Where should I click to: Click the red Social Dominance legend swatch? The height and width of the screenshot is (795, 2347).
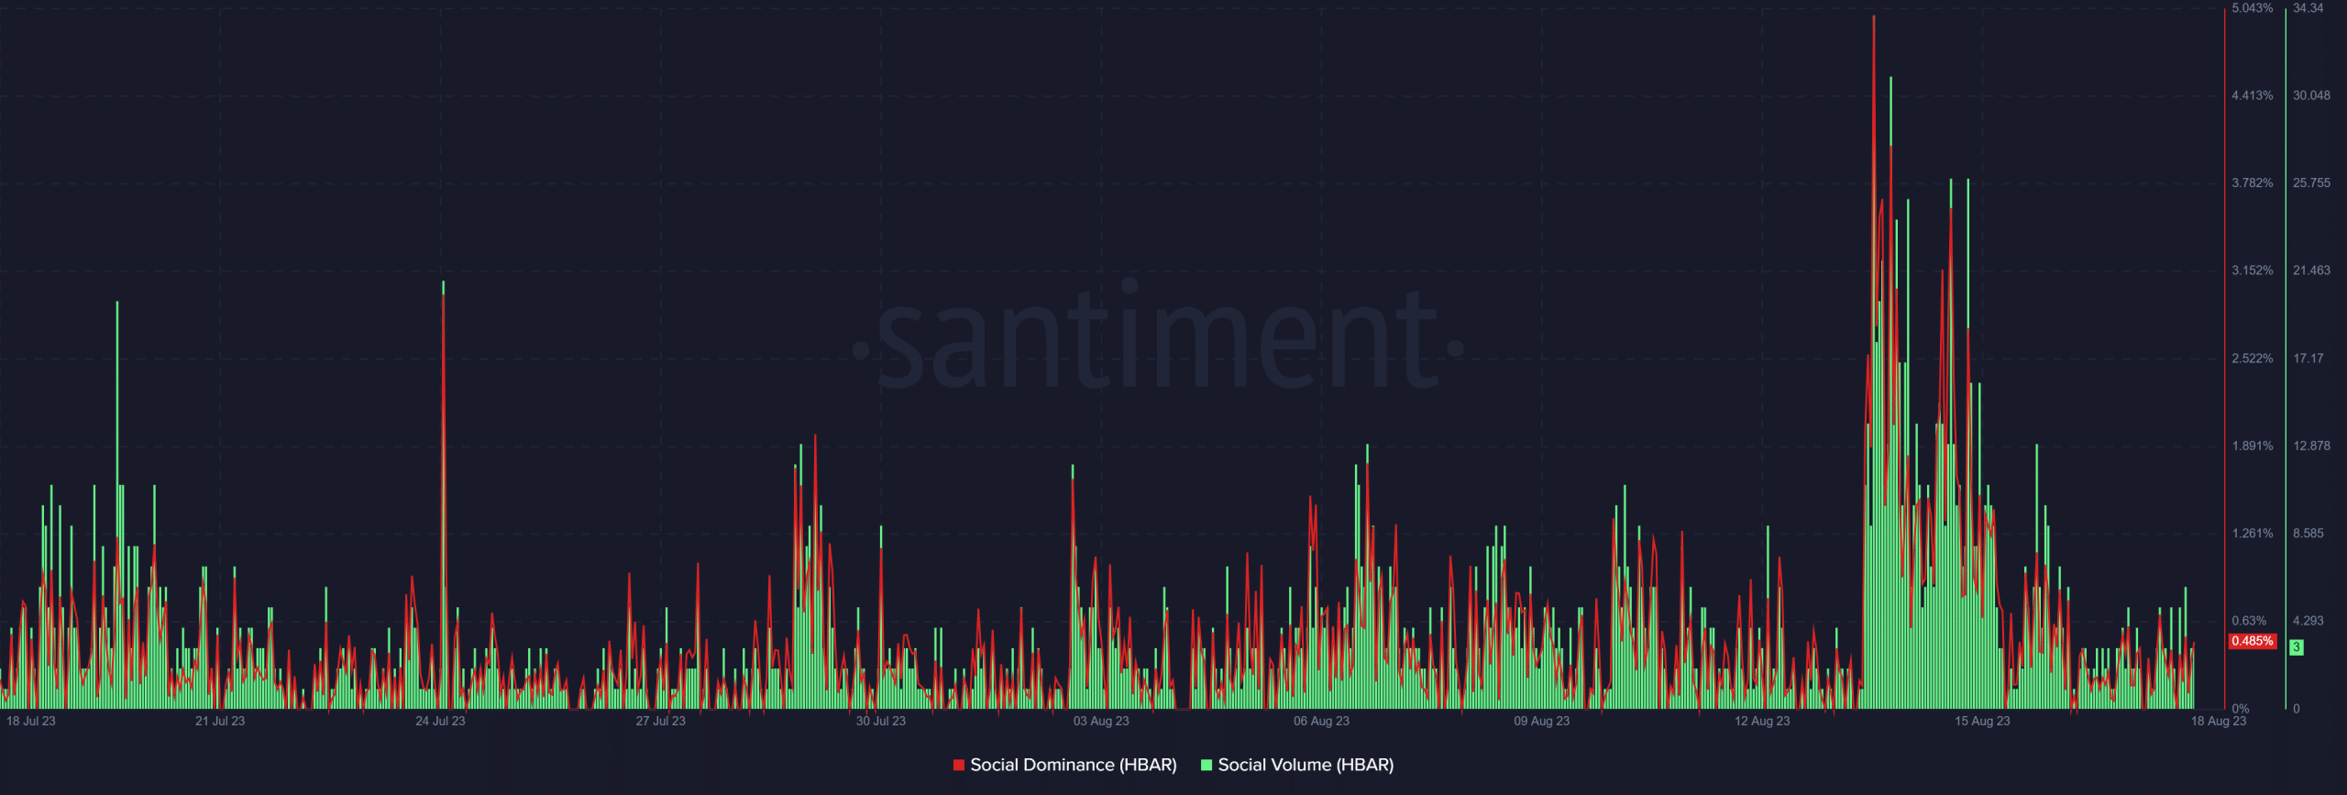[958, 765]
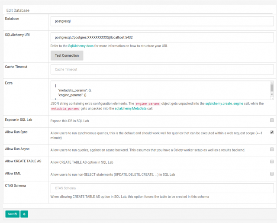This screenshot has width=277, height=223.
Task: Click the Cache Timeout input box
Action: (x=162, y=69)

= = = =

Task brief: Can you convert every line of the listing above into a JSON list of strings, one string per line, with blank lines skipped and the pictures left out?

Reply:
[
  "Where should I click to: Click the red Social Dominance legend swatch? The height and width of the screenshot is (795, 2347).",
  "[958, 765]",
  "This screenshot has width=277, height=223.",
  "Task: Click the Cache Timeout input box",
  "Action: (x=162, y=69)"
]